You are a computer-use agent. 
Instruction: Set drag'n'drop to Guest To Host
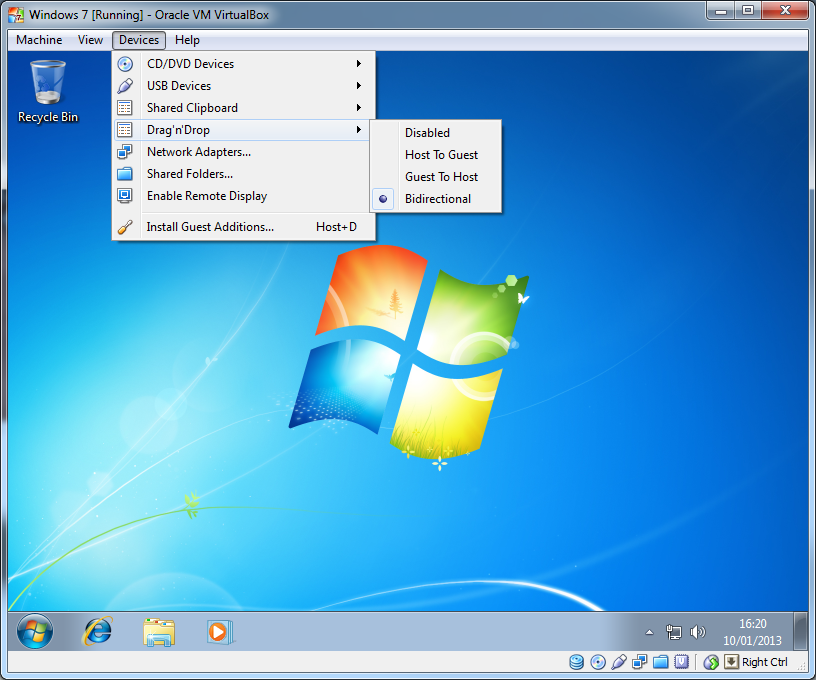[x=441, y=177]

══════════════════════════════

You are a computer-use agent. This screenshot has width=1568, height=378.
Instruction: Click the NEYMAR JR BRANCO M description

══════════════════════════════

From the records above, reproduce exactly the lines from the one with "You are a computer-use agent. This" to the one with "Instruction: Click the", both included, and no others.

You are a computer-use agent. This screenshot has width=1568, height=378.
Instruction: Click the NEYMAR JR BRANCO M description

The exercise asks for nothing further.